Jan 8, 2016 – By Thierry Haensenberger, Senior Vice President, EMEA
Implementation of the reporting requirements of the Foreign Account Tax Compliance Act (FATCA) in 2015 was marked by postponed deadlines and the late publication of report submission formats in many countries. Further changes and uncertainty are likely, but this does not mean financial firms have to put off their plans to adopt a strategic reporting solution for FATCA and the related Common Reporting Standard (CRS)/Automatic Exchange of Information (AEI) in 2016.
The FATCA reporting burden will increase significantly this year, as the scope of reportable accounts is expanded to include those opened by US people and entities before July 2014. This will be followed by an even greater increase in the number of reportable accounts in 2017, when CRS reporting begins.
Firms realize they will struggle to manage these increases in reporting if they continue to use the fragile, semi-automated systems that got them through the first round of FATCA reporting in 2015. However, the situation is complicated by the likelihood that changes will be made to FATCA report formats in some countries and by the uncertainty surrounding the formats that will be mandated for CRS.
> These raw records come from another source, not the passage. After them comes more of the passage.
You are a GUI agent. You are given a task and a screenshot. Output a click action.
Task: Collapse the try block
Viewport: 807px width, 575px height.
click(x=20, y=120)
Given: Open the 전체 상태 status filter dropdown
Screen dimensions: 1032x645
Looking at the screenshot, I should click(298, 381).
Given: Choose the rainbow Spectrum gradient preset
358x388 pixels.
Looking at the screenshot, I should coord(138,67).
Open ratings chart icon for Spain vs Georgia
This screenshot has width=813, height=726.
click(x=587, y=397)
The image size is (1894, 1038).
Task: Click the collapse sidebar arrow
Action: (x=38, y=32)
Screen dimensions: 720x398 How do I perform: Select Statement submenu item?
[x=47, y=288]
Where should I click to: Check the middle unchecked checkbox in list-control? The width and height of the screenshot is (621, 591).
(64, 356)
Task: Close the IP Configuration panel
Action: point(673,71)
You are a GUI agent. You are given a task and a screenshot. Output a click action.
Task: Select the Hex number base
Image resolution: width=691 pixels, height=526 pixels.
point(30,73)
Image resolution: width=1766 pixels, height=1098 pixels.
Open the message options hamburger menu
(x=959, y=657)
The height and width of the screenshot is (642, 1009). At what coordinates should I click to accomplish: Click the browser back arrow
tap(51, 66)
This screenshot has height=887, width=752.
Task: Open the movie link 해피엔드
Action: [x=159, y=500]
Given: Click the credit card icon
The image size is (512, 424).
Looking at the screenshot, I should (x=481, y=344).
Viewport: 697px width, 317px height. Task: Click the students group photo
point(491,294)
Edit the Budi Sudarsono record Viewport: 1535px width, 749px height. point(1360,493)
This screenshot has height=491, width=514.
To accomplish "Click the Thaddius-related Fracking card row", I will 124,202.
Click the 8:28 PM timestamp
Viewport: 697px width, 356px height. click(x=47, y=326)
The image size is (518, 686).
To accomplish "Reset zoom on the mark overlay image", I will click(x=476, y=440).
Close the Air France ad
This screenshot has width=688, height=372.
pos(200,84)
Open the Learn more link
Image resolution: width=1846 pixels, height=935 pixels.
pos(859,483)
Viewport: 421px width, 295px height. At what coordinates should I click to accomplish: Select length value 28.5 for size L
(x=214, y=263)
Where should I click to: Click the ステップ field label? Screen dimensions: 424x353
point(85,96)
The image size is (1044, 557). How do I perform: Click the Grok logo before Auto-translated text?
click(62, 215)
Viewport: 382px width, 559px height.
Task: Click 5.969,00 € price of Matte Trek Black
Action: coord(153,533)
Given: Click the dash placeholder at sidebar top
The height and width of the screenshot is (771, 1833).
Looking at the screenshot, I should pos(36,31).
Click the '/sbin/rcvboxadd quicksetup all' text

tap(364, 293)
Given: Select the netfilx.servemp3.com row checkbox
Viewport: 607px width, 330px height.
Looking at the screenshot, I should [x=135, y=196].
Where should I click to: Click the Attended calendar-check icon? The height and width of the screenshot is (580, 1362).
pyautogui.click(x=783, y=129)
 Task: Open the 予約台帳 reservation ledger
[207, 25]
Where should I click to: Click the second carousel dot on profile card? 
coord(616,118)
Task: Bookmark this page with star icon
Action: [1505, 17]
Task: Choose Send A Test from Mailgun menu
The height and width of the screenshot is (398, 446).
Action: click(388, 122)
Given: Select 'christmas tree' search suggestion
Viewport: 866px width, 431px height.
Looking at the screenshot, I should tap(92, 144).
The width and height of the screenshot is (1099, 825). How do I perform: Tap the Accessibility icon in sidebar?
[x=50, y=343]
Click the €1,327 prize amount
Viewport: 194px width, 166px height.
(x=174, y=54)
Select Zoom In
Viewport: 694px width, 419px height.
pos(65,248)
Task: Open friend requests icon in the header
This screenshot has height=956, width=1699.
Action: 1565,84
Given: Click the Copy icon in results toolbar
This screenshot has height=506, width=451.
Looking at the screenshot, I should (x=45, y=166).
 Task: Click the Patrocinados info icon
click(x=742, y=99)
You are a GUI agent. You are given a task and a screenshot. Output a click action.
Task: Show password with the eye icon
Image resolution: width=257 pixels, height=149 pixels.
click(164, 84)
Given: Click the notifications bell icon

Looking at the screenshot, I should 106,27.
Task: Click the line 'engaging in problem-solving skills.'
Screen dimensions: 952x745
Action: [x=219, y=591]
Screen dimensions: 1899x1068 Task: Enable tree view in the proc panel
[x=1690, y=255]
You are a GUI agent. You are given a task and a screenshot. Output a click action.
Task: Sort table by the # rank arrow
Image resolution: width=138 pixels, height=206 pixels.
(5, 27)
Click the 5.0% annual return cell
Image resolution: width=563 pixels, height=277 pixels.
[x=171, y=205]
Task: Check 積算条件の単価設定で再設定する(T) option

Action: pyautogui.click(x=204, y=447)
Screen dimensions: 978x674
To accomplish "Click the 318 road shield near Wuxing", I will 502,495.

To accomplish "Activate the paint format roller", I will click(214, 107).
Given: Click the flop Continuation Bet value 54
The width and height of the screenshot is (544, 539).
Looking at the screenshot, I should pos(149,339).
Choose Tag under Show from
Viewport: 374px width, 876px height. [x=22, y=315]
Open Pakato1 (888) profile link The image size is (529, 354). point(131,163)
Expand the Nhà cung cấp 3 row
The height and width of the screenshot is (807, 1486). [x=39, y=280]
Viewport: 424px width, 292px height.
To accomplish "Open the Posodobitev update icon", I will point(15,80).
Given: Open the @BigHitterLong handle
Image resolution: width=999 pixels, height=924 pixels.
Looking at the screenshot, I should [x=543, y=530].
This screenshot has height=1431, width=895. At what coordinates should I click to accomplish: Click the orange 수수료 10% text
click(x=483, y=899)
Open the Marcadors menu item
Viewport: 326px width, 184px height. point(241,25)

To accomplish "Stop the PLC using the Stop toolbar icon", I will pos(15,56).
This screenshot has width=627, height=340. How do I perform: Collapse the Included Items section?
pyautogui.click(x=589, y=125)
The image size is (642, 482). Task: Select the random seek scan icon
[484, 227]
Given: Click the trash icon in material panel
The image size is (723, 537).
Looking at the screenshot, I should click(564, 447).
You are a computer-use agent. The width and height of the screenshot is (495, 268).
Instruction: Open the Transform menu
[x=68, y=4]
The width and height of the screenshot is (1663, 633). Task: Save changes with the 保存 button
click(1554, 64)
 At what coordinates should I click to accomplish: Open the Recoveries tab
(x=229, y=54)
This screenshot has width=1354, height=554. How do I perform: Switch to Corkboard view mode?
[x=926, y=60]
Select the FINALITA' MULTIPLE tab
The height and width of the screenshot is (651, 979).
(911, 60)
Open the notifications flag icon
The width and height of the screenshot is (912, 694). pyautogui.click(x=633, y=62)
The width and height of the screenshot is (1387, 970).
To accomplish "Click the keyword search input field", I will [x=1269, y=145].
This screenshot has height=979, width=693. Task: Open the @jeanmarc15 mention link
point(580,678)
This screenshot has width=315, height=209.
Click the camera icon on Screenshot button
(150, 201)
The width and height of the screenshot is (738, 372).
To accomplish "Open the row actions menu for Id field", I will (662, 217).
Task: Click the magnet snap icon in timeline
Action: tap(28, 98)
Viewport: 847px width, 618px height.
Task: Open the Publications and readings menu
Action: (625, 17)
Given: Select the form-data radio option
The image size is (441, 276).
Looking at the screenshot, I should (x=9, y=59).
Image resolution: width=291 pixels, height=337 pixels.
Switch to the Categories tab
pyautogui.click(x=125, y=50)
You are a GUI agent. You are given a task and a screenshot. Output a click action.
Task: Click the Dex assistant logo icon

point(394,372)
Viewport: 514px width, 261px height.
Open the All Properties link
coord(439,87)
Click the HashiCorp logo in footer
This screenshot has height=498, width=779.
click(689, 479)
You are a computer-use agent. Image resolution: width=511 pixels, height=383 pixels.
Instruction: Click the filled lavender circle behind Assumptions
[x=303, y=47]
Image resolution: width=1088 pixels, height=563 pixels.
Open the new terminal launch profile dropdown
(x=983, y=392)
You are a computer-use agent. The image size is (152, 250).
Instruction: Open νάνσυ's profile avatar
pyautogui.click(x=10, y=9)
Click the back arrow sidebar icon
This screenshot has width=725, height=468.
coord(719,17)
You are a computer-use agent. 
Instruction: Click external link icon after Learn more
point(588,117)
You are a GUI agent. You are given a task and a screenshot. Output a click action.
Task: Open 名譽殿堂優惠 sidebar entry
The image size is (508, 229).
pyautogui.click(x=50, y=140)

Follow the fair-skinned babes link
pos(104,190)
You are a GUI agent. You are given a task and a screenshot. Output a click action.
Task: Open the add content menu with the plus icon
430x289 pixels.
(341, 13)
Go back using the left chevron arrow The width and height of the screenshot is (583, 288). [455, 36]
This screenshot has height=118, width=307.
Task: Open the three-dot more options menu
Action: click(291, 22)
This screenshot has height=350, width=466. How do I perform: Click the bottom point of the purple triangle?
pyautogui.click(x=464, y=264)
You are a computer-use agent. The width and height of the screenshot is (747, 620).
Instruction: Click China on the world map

With this in mind, some firms may be tempted to postpone their plans to migrate to a strategic reporting solution until the requirements have reached a ‘steady state’. This would be a big mistake as it would reduce the amount of time they have to implement the requirements, leaving them exposed to the possibility of missing a reporting deadline. This approach also overlooks the fact that regulators will always tweak and change their reporting requirements, even after they have been implemented.
To ensure they are fully prepared for increased reporting in 2016 and 2017, firms should not delay their adoption of a strategic solution for FATCA and CRS. Instead, they should focus on ensuring that the solution they implement is highly flexible and can adapt quickly to the regulatory changes that are to come.
Many firms encounter serious difficulties because the reporting tools they use do not allow them to implement regulatory changes without undertaking a complete software update, including full regression testing. This is a long and complicated process. It unnecessarily impacts all users of the tool and runs the risk of breaking the valid logic that has already been built within the tool, especially that which is being used in countries where the FATCA and CRS requirements have not changed.
The best way to avoid these issues and to manage both FATCA and CRS is by using a strategic regulatory reporting platform that separates the regulatory functionality from the core platform functionality. This means that if there is a change to the FATCA or CRS reporting requirements in any country (such as the addition of a new field to a report template), the firm will be able to accommodate this quickly through a localized logic update without needing to spend time implementing a software update, which affects the entire platform across countries and regulations.
Due to the increase in reporting volumes and the likelihood of a period of intensive regulatory change and fine-tuning, firms cannot afford to put off their migration to a strategic solution for FATCA and CRS. By equipping themselves with a flexible regulatory reporting platform now, they can ensure they are prepared to address the continuing changes to the requirements, with the level of auditability mandated by regulators.